NTT西日本グループ3社は本トライアルを通じて、地域の観光振興における新しいビジネスモデル、ならびに本システムにおける技術的検証や管理・運用面での検証等を実施します。

(1)実施期間
平成18年1月8日(日)〜3月26日(日) 9:00〜17:00
(2)実施場所
高知城史跡各所
(県立文学館、山内一豊像、山内一豊の妻像、高知城詰門、高知城天守閣)
(3)検証内容
  • 本システムの技術課題の抽出
  • システム管理・運用面等の課題抽出
  • 観光客、自治体等のユーザニーズ把握

3.本システムの主な特長

  • 無線ICタグとボイスユビークを活用することにより、利用者(観光客)に対し、見たいもの、知りたいものの前で音声ガイド端末を耳にかざすという簡単な行為だけで観光情報を提供することが可能です。
  • 無線ICタグの活用により、観光客にポイントラリー等を楽しんでもらいながら、自治体側は観光客の動線分析等、魅力ある観光地づくりのためのデータ収集が可能となります。また、観光客の属性(来訪回数、性別、年齢等)に応じたコンテンツを個別に提供することが可能となります。
  • メッシュ型無線LANネットワークの構築により、アクセスポイントの追加が容易で観光地の広範囲なユビキタス化が低コストで実現可能です。
  • 観光地のユビキタス化を実現することにより、屋外でのインターネット接続をはじめ、その他のネットワーク対応の機器およびシステムを組み合わせることで様々なアプリケーションを展開できます。

4.各社の役割

NTT西日本所
ブロードバンドサービスの提供、ビジネスモデルの検討、トライアル企画・運営
NTTマーケティング アクト
トライアル企画、マーケティング調査、運営支援
NTTネオメイト
システムの構築・保守、フィールド検証、運営支援

5.トライアル参加受付

本トライアルへの参加については、現地にて受付をいたします。 参加者の皆さまには、受付時に無線ICタグ内蔵の鳴子型音声ガイド端末を貸し出しします。

(1)受付場所
高知県立文学館 1F特設受付(住所:高知県高知市丸ノ内1−1−20)他*
*詳しくは、以下のURLを参照してください。
NTT西日本 高知支店『お城下なび』トライアル用ホームページ
http://www.ntt-west.co.jp/shikoku/kochi/tri/ [別ウィンドウ表示]
(2)受付期間
平成18年1月8日(日)〜3月26日(日) 9:00〜16:00

6.今後の展開

今回のフィールドトライアルで得た結果を踏まえ、今後も観光地等のユビキタス化に向けたシステムの開発を行うとともに、観光地以外でのフィールドでの活用方法についても検討していきます。

<注>

※1 無線ICタグ
無線ICタグとは、ICチップとアンテナから構成される小型装置です。

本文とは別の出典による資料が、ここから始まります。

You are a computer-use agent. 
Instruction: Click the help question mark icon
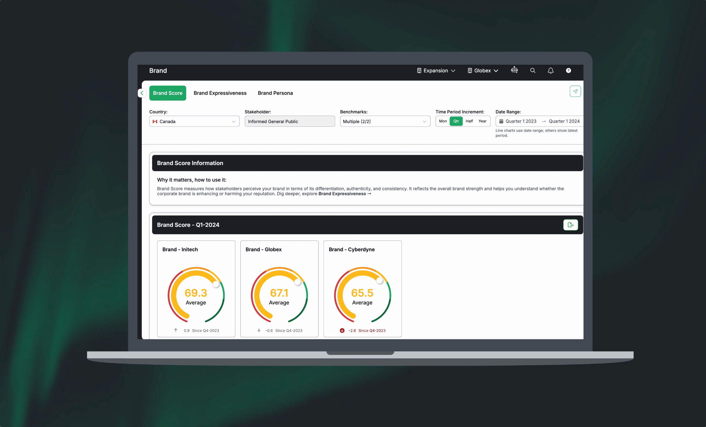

「電子タグ」、「RFIDタグ」などとも呼ばれています。無線ICタグは、電池を内蔵しないパッシブ・タグと電池を内蔵するアクティブ・タグの大きく2つに分類できます。パッシブ・タグは、リーダーから送られてくる電波をアンテナで受け、その電波から電気を起こし、その電気でICチップの情報を読み取り、アンテナから電波に乗せてリーダーに送ります。アクティブ・タグは、自ら電波を発信し、レシーバでその電波を受信します。電池を搭載しないパッシブ・タグに比べて読み取り距離が長いのが特長です。
※2 ボイスユビーク
ボイスユビーク(VoiceUbique)とは、NTTマイクロシステムインテグレーション研究所が開発した1ビット量子化伝送技術を用いた新たな赤外線ワイヤレス音声送受信ユニットです。受信機は音声処理回路の超小型化の実現により、様々な形状の受信機に対応が可能です。また、超低消費電力化により、従来の方式に比べ使用時間を飛躍的に増大し、小型コイン電池で連続使用時間55時間、待ちうけ400日を実現しました。送信機も消費電力が0.5Wと小さく、形状も小型で設置が容易なことが特長です。
※3 メッシュ型無線LAN
メッシュ型無線LANとは、広いエリアに設置した複数のアクセスポイントが互いに無線でパケットをやり取りする技術をいいますこの技術を利用することにより、バックエンドとなるインターネットなどへのアクセス回線が減り、低コストで広い範囲の無線LAN網を構築でき、さらに、障害に強くなります。
ニュースリリースに記載されている内容は、報道発表時のものです。
最新の情報と内容が異なる場合がございますので、あらかじめご了承ください。